Bobi Ladawa Mobutu (born 2 September 1945) is the second wife and widow of Mobutu Sese Seko, who ruled Zaire (now the Democratic Republic of the Congo) as president between 1965 and 1997.

She was born at Dula in the western province of Équateur and attended a Roman Catholic convent school in the capital Kinshasa before embarking on a teaching career. In the 1970s, she became the mistress of President Mobutu. She bore his children before his first wife, Marie-Antoinette, died in 1977. She married Mobutu in both church and civil ceremonies on 1 May 1980, on the eve of a visit by Pope John Paul II. The pope refused Mobutu's request to officiate over the ceremony.
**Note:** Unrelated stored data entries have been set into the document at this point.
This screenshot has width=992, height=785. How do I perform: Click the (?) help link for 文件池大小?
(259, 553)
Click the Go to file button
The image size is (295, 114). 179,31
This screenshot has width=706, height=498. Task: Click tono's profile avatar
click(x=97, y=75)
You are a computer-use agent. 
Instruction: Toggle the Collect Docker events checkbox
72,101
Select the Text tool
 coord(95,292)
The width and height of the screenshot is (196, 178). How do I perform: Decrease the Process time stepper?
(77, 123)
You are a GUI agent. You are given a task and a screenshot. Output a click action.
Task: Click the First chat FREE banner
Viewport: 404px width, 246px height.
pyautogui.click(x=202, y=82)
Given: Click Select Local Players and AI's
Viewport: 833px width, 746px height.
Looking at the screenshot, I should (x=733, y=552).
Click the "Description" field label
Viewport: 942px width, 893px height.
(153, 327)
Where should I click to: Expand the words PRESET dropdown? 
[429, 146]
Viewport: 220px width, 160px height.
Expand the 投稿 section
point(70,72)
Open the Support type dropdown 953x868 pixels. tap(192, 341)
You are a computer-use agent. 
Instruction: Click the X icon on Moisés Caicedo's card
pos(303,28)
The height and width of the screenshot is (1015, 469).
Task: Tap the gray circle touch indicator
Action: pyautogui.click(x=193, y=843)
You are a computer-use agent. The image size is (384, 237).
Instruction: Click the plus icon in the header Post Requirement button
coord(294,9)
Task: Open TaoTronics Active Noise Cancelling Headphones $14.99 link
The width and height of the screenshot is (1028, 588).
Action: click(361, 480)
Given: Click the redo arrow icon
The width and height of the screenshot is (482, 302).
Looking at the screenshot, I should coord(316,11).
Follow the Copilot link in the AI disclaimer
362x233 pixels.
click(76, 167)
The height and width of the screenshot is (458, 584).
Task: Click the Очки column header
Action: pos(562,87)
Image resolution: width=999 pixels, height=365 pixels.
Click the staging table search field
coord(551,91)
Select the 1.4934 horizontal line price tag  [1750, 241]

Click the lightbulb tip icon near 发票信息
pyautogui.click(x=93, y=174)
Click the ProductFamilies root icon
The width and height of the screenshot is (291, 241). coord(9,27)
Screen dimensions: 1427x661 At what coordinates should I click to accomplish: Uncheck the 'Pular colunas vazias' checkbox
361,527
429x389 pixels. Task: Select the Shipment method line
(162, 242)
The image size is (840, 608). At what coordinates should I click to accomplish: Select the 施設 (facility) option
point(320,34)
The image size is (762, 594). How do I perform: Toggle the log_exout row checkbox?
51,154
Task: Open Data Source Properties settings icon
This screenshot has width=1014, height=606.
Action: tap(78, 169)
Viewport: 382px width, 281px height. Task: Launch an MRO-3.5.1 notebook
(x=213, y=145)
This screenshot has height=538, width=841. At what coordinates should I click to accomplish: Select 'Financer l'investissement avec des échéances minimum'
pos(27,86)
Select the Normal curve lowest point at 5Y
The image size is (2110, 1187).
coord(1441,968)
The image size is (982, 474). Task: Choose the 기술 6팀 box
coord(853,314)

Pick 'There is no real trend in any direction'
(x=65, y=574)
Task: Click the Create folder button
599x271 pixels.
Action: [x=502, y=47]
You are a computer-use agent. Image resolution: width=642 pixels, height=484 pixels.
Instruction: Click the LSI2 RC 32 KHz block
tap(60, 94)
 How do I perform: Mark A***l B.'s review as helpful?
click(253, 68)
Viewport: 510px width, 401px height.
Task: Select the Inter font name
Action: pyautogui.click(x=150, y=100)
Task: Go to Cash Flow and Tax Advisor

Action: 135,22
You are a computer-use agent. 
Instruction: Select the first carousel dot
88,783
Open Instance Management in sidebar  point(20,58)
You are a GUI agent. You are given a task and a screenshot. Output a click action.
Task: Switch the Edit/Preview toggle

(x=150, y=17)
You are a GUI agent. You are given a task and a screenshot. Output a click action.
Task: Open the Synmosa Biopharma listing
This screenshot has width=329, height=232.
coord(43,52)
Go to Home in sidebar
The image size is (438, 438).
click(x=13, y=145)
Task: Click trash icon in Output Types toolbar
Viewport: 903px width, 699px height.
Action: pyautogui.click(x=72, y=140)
The couple had a total of four children — three sons, Gyala, Ndokula, and Nzanga, and a daughter, Toku. Bobi Ladawa, who was customarily addressed as "Citizen Bobi" or "Mama Bobi", frequently accompanied her husband abroad. She promoted issues such as health, education and women's rights. She was also reportedly deeply involved in the extravagant corruption that characterised Mobutu's rule. In 1996, a government minister who feared that he was about to be sacked in an upcoming cabinet reshuffle flew to Mobutu's palace at Gbadolite to visit the president and his family, carrying a million US dollars in his briefcase as a gift for Bobi Ladawa. When the reshuffle came, he was promoted to deputy prime minister.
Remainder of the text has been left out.